One gets the sense that, as we edge ever closer toward the “fiscal cliff,” much of the country would like to throw Washington off an actual cliff.
In a time when we seem rudderless, with an unserious president and a Congress that is bitterly divided, a Mississippi congressman’s words speak perceptively about the basic nature of the problem we face.
His clarity is worth considering at length:
“Today we are faced with . . . a crisis that threatens to destroy the fiscal foundation of the Republic. We are on the brink of the precipice of national bankruptcy. More and more thoughtful citizens throughout the country are realizing and fully appreciating the dangers ahead if this unbridled government spending is permitted to continue. Today we, the representatives of the people, are given an opportunity to apply the brakes and thus make a further contribution toward reversing the trend in extravagant governmental spending.”
Refreshing that someone has pointed out that the “fiscal cliff” hysteria is merely a symptom of the real problem:
“. . . I have been alarmed for the past several years over the dismal picture presented of the country going deeper and deeper each year into the red while the federal government digs deeper and deeper into the pocket of the American taxpayers.”
And, our Congressman recognized that if things are to change, it is up to the House to change them. Rebuking a president who asked for what is tantamount to “blank checks” for ever more spending, he said that “the solution to our financial problem and the responsibility therefor are strictly up to the Congress. More than that it is up to this House to see that the dangerous trend is reversed.”

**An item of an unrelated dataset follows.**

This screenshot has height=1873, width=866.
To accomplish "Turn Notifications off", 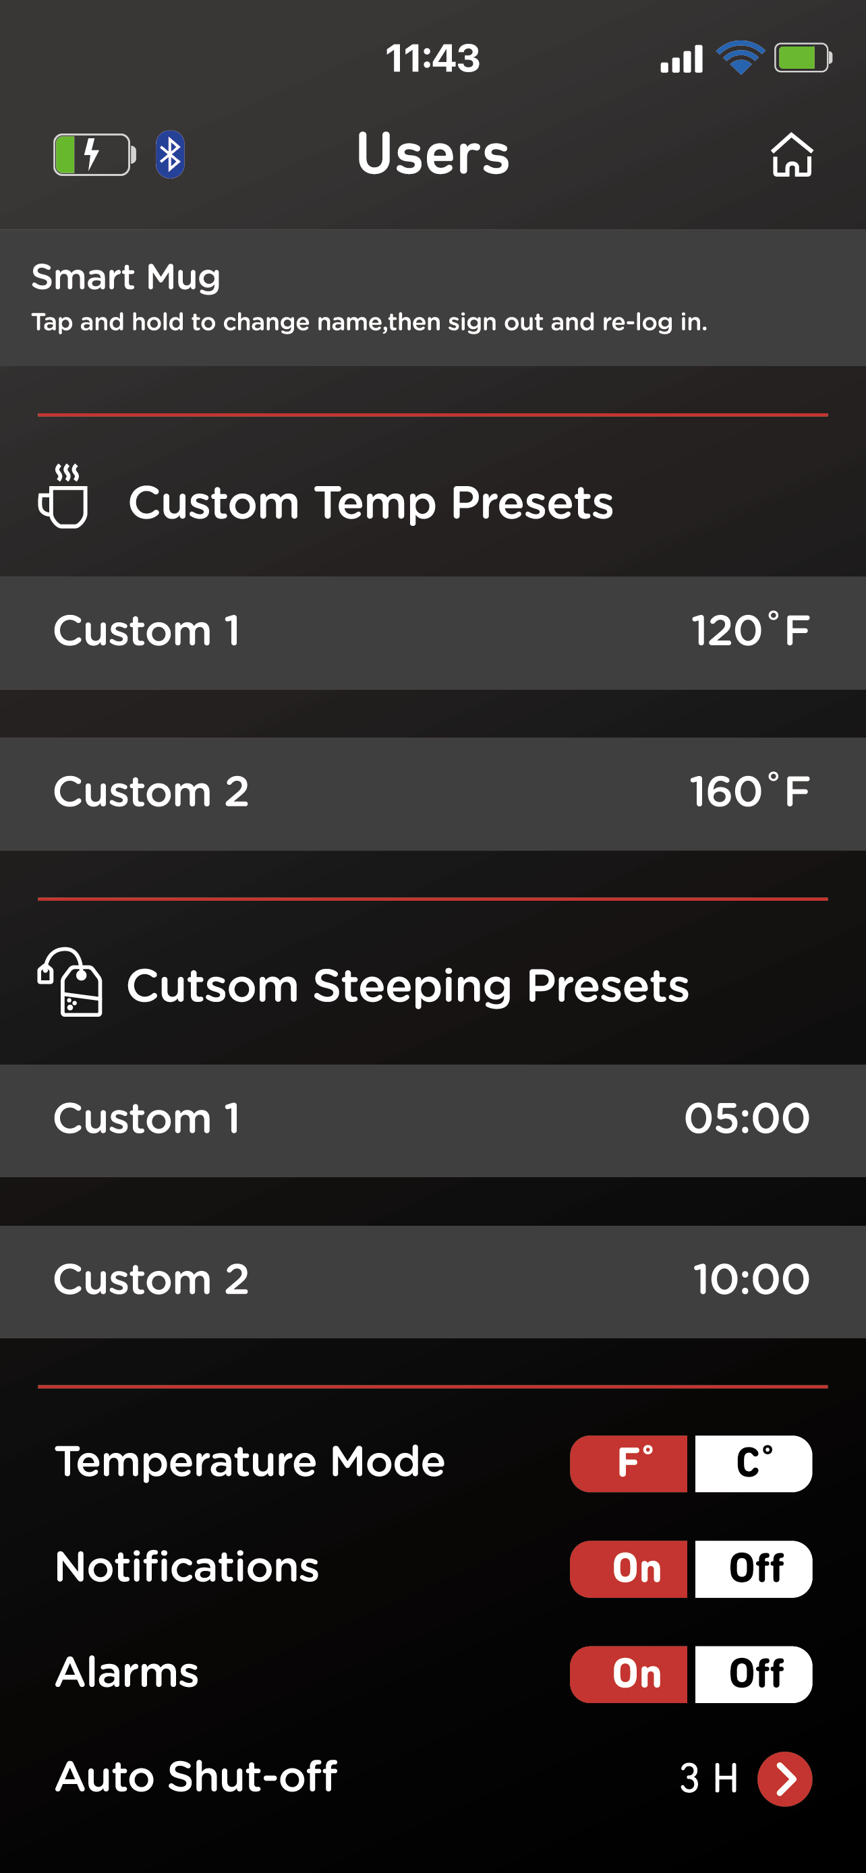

Amen. He also crystalized why many conservatives oppose raising any tax rates in a weak economy: “In fact, we have reached the saturation point in taxation. . . . [T]he incentive for businessmen to make money scarcely exists, while the day laborer and the middle class find it difficult to live under the high rate of their own taxes.”

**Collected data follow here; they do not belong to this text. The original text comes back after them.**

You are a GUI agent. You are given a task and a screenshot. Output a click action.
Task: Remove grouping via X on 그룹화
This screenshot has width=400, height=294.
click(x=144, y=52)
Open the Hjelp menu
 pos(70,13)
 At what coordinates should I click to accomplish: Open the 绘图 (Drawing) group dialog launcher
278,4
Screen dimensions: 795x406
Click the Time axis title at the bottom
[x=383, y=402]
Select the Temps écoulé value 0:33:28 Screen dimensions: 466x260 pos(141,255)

The outcome of the fiscal cliff negotiations are significant, to put it mildly. Raising taxes on job creators, on top of the Obamacare taxes already set to kick in after the New Year, is wrongheaded policy. But no matter whether taxes stay the same, or are doubled across the board, the trajectory of government spending is the problem. We cannot raise taxes high enough to close the deficit, and we cannot keep spending money we do not have.
To continue quoting from the same speech:
“America is at the cross-roads in its fiscal policy. If we do not change that policy we become a bankrupt people. If we destroy the faith and credit of the Government we lose everything, our economy, our standard of living, yes, even our cherished liberties.”
The Mississippi congressman who said all this? Jackson County Democrat William M. Colmer, in a speech on March 19, 1952.
Sixty years ago, President Truman sought to spend $82 billion, with a deficit of $14 billion. Truman just thought he was a big-spending liberal. In today’s dollars, Truman’s spending request is about a quarter of Obama’s, and Truman’s deficit not even half of the 40 cents of every dollar we borrow today.
As it says in Ecclesiastes, “there is nothing new under the sun.” And, liberal apologists may note that the country has not been ruined in the ensuing six decades of higher spending. So, why worry now? (So long as “the rich” pay more, of course.)
We are a lot closer to the end of the road than we were in 1952. Mr. Colmer also captured the difference between conservatives and liberals. Driving ever-faster toward the barricades of insolvency, House Republicans believe we best hit the brakes. Obama Democrats think the answer is to stomp the gas.
Colmer yielded his time with a fitting admonition: “If this country . . . is to survive our fiscal policy must be placed on a sound basis. The time is now. Next year may be too late. Now is the time to place country above party. In the name of the founding fathers who gave the country its birth, in the name of the untold thousands who have died to preserve it, in the name of free peoples everywhere, I beseech you to save the Nation from bankruptcy and thus perpetuate this, the most glorious form of free government ever conceived by the minds of men.”
Indeed.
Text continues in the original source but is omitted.